Die mentale Einstellung ist entscheidend, um einen Bruchtest erfolgreich zu absolvieren. „Man muss die Überwindung aufbringen, gegen ein hartes Brett zu schlagen“, erklärt Andy Fields. Dies sei ein längerfristiger Weg. Die Willenskraft muss geschult werden, die Konzentrationsfähigkeit. Diese Dinge gehören zu einem üblichen Karatetraining dazu. Dass ein Schlag gegen ein Brett für das Holz Folgen hat, ist klar, es bricht bei einer entsprechenden Krafteinwirkung.
Der Schmerz ist treuer Begleiter
Ein Schlag hat aber auch Folgen für den Sportler, die Hand schmerzt danach. „Der Schmerz ist eine Begleiterscheinung“, sagt Andy Fields. Es sei klar, dass eine Verletzung aus einem Bruchtest resultieren könne. Vor einem Schlag sei er aber in der Lage, diese Umstände auszublenden. Der Fokus ist auf die in unzähligen Wiederholungen geschulte Technik gerichtet, auf die Atmung, die Körperhaltung. Fields: „Das Ziel ist es, das Brett zu zerschlagen. Darauf hat man hingearbeitet.“ Zweifel, Ablenkungen oder Nervosität würden wohl zu einem Fehlversuch führen.

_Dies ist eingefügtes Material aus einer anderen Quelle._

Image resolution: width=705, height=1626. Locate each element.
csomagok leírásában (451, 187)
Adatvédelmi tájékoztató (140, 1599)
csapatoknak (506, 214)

Andy Fields hat im vergangenen Jahr an der Karate-Weltmeisterschaft im Sindelfinger Glaspalast am Bruchtest teilgenommen. Mit Erfolg, er gewann die Silbermedaille. Unterteil ist diese Disziplin in unterschiedliche Varianten. Fields gewann Edelmetall in der Variante, bei der das Holz von einer Person nur mit zwei Fingern in der Luft gehalten wird. „Ich habe zwei Bretter durchschlagen“, sagt Fields, der sich bei dem Wettbewerb einen Bluterguss zuzog, den er etwa vier Wochen lang spürte. „Das hat nichts ausgemacht“, sagt der 40-Jährige.
Das gehört wohl dazu, wenn man dicke Bretter bricht.